This news item expired on Friday, September 29, 2017 so the information below could be outdated or incorrect.
On Saturday, September 17, David Brigman learned of the complaint through Facebook and went to Jacob Holm where he found that a malfunction had occurred in the system that transfers the waste material from the process to the storage bin outside. A large pile of the waste material was on the ground. Jacob Holm workers were busy cleaning up the debris. The material is a cellulose product from their non-woven wipes and is non-hazardous. Mr. Brigman did not see the material blowing off site, but it is assumed that occurred and that is how it was deposited on the car lot. Mr. Brigman went by DeBruhl’s Used Cars Superstore and spoke with staff about his findings, Mr. Debruhl was not there.
On Monday, September 18, David Brigman and Ashley Featherstone went to Jacob Holm and met with Jeff Sellers, CEO, Tom Knapp, Vice President of Operations, and Donald Smolder, Environmental, Health and Safety Manager. They explained that a malfunction had occurred on Saturday morning. There is a large cyclone on the outside of the building where waste material is conveyed by a screw system before dropping down into a dumpster for collection. The plug at the bottom of the cyclone became loose and the material blew out onto the ground and also onto a trailer that was parked near the building. The trailer, coated with the waste material, was subsequently moved to the other side of the building and it is assumed that a large amount of the waste material blew off of it and off of the pile, where it was deposited beyond the facility’s property at DeBruhl’s and other nearby locations.
After the malfunction, the process was shut down and the plug to the cyclone was repaired or replaced. The pile of debris had been cleaned up. They were working on the system and trying to get it restarted while we were there. They have hired a company to install a tarping system around the cyclone and dumpster so that if there is a future occurrence, any associated dust will be contained. We explained that fugitive dust of this nature is not allowed to leave the property boundary per Chapter 4. 0540 of the WNCRAQA Code.
While there, we reviewed the MSDSs for the product at issue, which consists of two types of cellulosic material. This material appears to be non-hazardous. There are no binders or finishes utilized.
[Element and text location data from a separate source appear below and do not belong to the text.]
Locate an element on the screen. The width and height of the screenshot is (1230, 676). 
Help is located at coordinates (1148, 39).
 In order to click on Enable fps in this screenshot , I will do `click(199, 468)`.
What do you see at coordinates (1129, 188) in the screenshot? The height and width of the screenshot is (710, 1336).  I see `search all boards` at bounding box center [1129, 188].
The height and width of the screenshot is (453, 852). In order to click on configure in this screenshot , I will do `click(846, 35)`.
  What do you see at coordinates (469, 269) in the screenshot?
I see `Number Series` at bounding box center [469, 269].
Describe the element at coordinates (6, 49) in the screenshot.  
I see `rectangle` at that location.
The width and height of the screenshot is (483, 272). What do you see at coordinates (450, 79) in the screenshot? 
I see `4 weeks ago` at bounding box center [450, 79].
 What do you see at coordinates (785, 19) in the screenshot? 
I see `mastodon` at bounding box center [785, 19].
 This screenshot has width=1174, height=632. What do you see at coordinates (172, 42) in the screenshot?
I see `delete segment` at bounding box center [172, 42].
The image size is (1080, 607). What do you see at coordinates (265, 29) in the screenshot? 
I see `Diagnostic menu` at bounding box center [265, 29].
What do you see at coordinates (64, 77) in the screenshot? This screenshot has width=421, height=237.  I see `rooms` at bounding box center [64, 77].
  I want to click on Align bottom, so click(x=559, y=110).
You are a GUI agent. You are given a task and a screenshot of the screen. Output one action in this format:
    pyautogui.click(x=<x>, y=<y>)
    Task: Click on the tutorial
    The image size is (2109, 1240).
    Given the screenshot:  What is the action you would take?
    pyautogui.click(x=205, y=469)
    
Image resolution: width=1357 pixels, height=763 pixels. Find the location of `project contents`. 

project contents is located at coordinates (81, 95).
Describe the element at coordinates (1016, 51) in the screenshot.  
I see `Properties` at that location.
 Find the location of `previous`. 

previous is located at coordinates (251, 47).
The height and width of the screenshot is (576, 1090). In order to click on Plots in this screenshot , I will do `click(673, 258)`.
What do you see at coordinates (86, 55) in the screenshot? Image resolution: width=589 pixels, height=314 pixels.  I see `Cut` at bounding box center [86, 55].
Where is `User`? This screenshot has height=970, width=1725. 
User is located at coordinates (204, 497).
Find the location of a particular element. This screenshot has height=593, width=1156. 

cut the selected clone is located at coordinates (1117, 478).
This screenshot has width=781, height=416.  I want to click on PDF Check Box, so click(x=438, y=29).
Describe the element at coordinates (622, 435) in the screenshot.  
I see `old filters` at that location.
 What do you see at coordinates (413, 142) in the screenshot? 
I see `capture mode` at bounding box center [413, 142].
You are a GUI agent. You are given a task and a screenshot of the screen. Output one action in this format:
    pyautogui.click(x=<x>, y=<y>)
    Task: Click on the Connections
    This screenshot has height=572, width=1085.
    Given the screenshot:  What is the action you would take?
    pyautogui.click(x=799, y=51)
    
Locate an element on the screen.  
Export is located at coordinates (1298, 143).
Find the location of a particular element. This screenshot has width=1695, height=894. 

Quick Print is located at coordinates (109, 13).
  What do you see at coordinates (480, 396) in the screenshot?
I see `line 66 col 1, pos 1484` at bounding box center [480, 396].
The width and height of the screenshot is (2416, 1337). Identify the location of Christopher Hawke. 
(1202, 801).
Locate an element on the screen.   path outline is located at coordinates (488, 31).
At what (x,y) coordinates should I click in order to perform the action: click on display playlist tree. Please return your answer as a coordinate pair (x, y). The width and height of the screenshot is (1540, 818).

We requested additional information about the natural gas fired dryers and the dust collection system in order to confirm that an air quality permit is still not required for this facility. We will follow up with the facility on permitting. The facility is required to comply with the fugitive dust rules regarding of permitting applicability.
We handle fugitive dust complaints on a case by case basis. In this case, we investigated and found that the dust was the result of a malfunction. The facility is working to address the problem in a timely manner. They are taking steps to enclose the process and improve upon it in order to prevent future occurrences. As such, we are not planning to issue a penalty at this time.